Since the 1990s, majority of the people suffering from osteoporosis have been seemingly subjected to a class of drugs known as bisphosphonates. This medication is believed to diminish the overall risk of bone fragility by deactivating cells that break down bone. Now, scientists claim that even though bisphosphonates prevent fractures caused by fragility of the bone, it can trigger other forms of fractures including fatigue fractures.
While conducting the study, investigators analyzed 12,777 women 55 years or older who had fractures of the femur. A total of 59 women were diagnosed as having fatigue fractures also known as atypical femoral fractures. From these 59 patients, 78 percent had been receiving bisphosphonates, while only 5 percent of the general population received the same treatment. The relative risk of an ‘atypical’ fracture may be elevated 50 times with bisphosphonate treatment. Yet the absolute increase in risk appears only 5/ 10,000-treatment years.
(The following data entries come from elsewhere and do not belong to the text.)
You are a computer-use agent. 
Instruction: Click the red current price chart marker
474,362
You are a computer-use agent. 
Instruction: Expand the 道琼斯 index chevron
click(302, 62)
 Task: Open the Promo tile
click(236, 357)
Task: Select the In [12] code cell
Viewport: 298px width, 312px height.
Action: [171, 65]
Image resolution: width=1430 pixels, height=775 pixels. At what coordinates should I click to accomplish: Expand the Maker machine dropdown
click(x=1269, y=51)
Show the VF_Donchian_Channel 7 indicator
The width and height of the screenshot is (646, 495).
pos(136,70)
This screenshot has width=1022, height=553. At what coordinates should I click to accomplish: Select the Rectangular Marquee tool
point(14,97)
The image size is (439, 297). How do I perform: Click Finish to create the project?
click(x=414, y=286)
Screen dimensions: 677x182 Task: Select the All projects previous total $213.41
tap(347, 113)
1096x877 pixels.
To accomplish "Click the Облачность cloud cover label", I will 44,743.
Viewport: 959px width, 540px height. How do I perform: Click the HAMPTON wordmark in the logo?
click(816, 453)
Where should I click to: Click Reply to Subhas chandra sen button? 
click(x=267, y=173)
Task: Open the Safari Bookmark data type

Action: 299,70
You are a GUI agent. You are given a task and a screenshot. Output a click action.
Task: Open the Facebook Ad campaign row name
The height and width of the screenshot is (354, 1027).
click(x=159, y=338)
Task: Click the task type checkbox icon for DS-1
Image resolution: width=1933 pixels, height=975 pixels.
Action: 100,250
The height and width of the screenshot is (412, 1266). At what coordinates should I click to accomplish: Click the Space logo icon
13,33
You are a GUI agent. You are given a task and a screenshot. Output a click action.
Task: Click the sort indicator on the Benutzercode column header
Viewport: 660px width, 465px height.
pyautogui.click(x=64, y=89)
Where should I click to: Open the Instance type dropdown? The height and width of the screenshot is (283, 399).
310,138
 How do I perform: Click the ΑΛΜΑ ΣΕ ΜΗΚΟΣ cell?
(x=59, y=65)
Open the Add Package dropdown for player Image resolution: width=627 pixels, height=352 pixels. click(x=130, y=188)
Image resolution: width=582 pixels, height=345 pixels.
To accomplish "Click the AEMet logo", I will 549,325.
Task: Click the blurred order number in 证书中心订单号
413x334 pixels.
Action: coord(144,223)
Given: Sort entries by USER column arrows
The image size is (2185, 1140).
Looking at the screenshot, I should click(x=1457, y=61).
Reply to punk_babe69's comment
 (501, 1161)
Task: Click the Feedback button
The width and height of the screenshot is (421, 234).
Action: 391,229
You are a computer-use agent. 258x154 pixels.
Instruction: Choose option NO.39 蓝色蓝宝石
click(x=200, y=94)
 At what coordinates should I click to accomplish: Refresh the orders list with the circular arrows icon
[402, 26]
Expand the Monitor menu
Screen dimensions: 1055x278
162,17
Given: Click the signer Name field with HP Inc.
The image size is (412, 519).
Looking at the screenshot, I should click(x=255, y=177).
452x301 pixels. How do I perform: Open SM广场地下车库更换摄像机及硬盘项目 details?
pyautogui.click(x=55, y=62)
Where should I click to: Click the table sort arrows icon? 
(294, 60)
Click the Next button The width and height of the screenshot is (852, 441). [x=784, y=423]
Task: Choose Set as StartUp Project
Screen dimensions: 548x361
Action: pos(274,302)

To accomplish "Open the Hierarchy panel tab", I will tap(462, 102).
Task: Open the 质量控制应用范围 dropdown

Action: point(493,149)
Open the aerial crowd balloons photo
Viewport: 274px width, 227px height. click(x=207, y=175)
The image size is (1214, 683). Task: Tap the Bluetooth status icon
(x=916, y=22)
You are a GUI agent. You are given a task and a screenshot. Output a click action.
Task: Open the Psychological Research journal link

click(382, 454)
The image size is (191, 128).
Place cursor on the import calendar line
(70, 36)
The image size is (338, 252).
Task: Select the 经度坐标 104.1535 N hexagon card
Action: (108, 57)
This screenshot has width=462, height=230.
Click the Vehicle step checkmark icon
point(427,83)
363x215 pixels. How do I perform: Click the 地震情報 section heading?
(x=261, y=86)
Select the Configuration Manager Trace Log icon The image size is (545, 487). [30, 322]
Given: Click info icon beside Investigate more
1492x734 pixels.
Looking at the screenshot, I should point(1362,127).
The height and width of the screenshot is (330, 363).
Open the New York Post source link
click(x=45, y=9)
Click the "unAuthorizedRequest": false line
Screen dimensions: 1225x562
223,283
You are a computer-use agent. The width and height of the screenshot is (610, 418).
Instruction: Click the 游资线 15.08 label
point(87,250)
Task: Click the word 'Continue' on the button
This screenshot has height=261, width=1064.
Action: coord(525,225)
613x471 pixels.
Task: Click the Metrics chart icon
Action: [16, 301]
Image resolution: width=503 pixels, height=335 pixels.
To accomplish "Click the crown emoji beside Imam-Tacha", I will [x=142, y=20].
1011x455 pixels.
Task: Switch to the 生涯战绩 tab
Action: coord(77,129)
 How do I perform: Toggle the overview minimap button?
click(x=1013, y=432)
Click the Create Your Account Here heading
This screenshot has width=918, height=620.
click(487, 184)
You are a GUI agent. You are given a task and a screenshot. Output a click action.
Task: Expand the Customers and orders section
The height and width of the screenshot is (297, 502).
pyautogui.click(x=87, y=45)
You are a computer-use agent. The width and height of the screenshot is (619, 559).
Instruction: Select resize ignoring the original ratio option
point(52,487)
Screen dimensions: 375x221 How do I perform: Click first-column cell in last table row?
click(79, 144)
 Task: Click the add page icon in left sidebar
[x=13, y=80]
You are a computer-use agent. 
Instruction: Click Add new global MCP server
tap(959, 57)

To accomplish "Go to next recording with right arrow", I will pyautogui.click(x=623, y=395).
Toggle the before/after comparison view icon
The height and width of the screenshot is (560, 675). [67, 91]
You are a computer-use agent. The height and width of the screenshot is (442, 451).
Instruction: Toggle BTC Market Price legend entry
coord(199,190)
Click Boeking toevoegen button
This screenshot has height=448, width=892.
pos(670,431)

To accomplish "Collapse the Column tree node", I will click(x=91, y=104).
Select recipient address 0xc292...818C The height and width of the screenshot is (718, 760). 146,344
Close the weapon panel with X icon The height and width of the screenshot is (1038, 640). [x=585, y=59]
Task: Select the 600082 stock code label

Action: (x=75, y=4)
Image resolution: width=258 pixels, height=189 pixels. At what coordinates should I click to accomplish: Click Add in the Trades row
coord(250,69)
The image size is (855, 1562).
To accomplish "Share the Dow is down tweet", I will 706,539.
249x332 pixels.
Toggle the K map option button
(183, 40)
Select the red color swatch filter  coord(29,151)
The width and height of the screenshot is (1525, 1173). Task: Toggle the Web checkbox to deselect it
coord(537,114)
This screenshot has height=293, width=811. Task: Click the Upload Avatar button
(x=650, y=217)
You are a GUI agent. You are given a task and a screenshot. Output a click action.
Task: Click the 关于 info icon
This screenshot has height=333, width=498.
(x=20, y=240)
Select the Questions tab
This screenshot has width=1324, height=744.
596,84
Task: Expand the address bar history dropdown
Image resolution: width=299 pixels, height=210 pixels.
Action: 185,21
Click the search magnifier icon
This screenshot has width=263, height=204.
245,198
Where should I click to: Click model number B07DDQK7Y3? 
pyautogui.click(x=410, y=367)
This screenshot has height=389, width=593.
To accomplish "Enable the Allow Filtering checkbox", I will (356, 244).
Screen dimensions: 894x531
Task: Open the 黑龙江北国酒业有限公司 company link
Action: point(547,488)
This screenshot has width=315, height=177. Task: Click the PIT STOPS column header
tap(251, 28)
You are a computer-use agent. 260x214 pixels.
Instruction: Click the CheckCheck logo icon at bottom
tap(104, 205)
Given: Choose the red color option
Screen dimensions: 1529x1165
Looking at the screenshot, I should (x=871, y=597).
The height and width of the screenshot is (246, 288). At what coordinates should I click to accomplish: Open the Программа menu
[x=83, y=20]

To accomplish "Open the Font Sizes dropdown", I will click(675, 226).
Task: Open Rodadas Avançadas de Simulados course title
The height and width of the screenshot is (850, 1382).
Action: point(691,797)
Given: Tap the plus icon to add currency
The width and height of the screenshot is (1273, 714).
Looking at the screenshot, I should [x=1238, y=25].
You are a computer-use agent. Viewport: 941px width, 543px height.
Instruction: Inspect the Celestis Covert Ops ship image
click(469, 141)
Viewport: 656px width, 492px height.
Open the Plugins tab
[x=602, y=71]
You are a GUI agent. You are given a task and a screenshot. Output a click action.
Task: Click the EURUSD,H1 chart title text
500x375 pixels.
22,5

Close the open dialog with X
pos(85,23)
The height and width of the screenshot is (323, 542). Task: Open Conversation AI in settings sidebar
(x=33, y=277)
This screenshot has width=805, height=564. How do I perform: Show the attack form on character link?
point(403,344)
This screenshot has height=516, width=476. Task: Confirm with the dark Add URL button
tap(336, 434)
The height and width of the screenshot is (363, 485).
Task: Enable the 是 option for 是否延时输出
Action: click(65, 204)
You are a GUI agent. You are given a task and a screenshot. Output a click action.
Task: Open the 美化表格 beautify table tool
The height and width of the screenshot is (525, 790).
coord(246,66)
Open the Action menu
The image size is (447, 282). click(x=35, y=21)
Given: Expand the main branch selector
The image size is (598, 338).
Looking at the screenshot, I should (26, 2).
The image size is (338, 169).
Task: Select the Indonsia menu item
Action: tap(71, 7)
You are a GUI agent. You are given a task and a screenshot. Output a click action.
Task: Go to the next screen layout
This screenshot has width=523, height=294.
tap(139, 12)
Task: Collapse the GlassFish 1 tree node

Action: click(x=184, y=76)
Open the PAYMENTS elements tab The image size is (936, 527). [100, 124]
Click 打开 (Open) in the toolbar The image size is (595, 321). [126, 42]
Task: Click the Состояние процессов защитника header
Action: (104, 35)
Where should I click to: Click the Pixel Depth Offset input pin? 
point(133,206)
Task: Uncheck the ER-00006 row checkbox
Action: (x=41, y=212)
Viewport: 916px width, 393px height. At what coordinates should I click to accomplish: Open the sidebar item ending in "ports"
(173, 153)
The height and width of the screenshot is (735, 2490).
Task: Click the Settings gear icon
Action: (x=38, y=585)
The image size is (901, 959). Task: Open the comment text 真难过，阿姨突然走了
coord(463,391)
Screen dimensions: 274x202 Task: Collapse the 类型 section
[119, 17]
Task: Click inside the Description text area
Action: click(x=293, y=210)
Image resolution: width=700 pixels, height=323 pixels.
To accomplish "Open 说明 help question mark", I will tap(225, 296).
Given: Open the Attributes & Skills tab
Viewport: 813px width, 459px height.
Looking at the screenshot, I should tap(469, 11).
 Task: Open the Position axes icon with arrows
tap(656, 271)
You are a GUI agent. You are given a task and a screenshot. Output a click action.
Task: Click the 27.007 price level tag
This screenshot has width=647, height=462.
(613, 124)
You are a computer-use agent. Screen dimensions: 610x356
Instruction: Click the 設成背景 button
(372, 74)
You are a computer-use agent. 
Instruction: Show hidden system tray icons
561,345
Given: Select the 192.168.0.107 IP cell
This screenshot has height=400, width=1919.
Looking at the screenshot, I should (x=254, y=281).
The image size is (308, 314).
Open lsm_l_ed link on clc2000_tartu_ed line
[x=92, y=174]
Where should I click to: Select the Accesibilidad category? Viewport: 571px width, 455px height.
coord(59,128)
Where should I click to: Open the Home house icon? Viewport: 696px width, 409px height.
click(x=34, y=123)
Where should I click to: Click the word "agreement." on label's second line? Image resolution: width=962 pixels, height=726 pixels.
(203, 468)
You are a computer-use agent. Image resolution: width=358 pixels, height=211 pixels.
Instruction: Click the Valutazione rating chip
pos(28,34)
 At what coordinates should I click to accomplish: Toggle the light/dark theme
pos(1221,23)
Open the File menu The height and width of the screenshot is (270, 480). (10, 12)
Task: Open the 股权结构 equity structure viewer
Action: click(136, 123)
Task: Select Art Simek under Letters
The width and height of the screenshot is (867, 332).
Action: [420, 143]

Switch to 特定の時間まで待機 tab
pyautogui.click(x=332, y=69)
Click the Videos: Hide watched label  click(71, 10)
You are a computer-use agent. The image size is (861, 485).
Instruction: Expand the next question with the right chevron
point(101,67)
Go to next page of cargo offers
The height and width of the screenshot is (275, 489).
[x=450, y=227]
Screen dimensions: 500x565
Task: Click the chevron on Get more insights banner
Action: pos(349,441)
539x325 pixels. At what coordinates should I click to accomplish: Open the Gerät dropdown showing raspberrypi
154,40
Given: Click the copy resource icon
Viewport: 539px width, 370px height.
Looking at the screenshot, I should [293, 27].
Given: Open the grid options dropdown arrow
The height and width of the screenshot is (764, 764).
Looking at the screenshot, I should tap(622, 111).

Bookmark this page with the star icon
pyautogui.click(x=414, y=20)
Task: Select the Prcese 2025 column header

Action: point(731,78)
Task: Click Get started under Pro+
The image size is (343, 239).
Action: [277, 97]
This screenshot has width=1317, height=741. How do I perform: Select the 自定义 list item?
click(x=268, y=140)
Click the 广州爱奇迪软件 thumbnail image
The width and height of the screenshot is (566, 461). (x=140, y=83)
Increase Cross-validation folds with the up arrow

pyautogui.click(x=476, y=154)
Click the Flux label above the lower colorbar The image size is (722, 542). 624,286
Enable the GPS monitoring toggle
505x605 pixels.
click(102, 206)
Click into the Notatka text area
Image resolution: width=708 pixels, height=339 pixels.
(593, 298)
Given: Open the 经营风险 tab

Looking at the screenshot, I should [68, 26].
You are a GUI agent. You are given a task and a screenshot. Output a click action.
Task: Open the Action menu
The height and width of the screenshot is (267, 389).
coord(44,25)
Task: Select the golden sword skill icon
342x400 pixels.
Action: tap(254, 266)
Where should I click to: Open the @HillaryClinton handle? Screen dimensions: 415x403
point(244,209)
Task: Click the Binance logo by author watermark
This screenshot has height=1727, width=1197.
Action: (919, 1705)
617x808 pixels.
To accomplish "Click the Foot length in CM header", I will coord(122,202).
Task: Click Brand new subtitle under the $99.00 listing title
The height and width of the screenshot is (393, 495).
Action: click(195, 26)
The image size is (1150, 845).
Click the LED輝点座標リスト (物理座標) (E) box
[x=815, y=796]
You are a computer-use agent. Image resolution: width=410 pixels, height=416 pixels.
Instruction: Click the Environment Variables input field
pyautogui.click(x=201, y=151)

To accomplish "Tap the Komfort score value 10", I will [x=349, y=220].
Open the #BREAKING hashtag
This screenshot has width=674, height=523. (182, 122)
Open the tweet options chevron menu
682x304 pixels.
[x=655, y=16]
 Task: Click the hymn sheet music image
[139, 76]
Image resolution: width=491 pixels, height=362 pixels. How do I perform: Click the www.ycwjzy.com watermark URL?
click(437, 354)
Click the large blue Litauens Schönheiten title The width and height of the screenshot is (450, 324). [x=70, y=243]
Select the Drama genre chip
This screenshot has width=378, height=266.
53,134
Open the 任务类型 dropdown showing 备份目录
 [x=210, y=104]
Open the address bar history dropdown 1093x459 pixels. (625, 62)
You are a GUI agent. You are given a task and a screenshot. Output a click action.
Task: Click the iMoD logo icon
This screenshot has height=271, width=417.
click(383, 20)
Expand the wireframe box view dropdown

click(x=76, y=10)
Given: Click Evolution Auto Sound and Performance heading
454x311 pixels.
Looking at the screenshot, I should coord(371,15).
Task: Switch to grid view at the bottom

Per Aspenberg, professor of Orthopaedics and scientists at Linkoping University and colleagues presume that the risk of fatigue fractures reduces when a patient ceases to be administered with bisphosphonates. After a one-year cessation from the medication, the risk of a fracture occurring possibly reduced by 70 percent. The study findings apparently have profound implications in the medical world.
The study will be published in the New England Journal of Medicine.